Marsha Linehan. For some beautiful images and a video where she describes her own personal turning point: see the NYT article.

Marsha Linehan is a psychologist who created an outstanding therapy, Dialectical Behavioral Therapy (DBT) and has improved and quite literally helped save the lives of people who were until then, considered untreatable, hopeless. People whose self-harming behaviours were persistent and extreme often leading to suicide.

I heard about her while studying Contemplative Psychology at Naropa University. DBT was fascinating to me because it took what I considered a boring old fashioned behavioral approach, added mindfulness and some other elements and was remarkably successful. Plus, Linehan brought mindfulness meditation into academic psychology, tested it rigorously and found it to be very helpful. She was at the very beginning of the new so called Third Wave of cognitive behavioral therapies, which all bring in elements of meditation to their approaches (eg Mindfulness Based Cognitive Therapy (MBCT) and Acceptance Commitment Therapy (ACT)).

In researching DBT for a paper looking at DBT as a possible therapy for people with chronic pain I read a fascinating transcript of an interview with Linehan where she described how she came to do what she was doing. She was a devout Catholic and a practicing psychologist and she realized she needed to learn to meditate to save her own life first. She nearly went to a Catholic monastery and then ended up practicing Zen. Zen was never mentioned in the academic discussions of DBT, just “mindfulness”. She spoke in the interview in 2007 of starting out wanting to help the hardest cases and honestly, to me she sounded like her life was devoted to the service of others, in the highest sense, like a bodhisattva or saint- and it has been. However, this article in the New York Times describes that after 30 odd years of clinical work, Linehan has “come out” as a suffering the same extreme symptoms that her therapy was designed to help.
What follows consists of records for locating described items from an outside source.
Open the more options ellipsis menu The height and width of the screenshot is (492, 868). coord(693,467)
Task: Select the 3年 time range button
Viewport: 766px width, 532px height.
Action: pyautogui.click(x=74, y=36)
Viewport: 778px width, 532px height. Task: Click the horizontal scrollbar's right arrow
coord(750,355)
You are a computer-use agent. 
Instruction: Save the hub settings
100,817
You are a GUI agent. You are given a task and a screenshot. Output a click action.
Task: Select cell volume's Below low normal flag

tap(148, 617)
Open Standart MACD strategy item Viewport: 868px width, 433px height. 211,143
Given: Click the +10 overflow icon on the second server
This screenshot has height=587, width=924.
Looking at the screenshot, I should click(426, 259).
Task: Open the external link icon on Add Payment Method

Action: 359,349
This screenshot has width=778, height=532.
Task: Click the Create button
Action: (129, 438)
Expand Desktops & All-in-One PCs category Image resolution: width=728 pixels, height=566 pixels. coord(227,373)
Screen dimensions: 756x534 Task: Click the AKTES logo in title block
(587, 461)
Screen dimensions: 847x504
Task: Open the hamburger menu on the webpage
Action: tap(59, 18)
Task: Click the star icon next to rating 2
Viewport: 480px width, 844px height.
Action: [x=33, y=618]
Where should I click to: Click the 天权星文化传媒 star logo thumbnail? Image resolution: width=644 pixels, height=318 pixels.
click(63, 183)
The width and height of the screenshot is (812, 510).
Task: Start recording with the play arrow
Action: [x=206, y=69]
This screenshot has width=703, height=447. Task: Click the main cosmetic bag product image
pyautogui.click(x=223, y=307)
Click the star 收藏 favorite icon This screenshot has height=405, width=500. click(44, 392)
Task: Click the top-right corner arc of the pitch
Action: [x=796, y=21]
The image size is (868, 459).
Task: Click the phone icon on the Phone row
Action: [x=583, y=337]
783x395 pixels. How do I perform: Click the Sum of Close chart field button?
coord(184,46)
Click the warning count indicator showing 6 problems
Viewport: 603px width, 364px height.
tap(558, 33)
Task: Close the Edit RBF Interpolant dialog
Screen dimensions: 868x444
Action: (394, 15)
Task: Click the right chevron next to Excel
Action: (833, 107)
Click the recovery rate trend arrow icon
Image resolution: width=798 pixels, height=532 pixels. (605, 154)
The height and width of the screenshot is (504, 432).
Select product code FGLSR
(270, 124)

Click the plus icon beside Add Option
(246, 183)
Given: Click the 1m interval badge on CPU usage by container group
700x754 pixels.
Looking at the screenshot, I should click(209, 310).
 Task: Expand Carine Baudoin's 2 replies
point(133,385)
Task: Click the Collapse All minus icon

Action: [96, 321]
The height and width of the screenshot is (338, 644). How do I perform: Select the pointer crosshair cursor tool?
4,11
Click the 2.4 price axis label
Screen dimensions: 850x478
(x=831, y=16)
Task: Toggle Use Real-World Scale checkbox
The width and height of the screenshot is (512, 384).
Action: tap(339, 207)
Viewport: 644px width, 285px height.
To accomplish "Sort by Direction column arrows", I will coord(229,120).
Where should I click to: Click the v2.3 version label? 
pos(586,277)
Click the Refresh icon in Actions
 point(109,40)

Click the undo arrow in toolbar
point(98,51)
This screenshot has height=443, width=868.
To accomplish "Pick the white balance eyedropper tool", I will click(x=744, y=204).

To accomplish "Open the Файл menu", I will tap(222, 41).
There is a video where she describes her early psycho-spiritual experience where she found herself saying ” I love myself”, her personal experience of Radical Acceptance.  Linehan is now 68 years old.

The quote below shows her story but up until very recently, the last sentence was not spoken. Now she reveals where her compassionate action in the world comes from, from radical acceptance of self as well as a deep commitment to serving others.

“I decided to get supersuicidal people, the very worst cases, because I figured these are the most miserable people in the world — they think they’re evil, that they’re bad, bad, bad — and I understood that they weren’t,” she said. “I understood their suffering because I’d been there, in hell, with no idea how to get out.”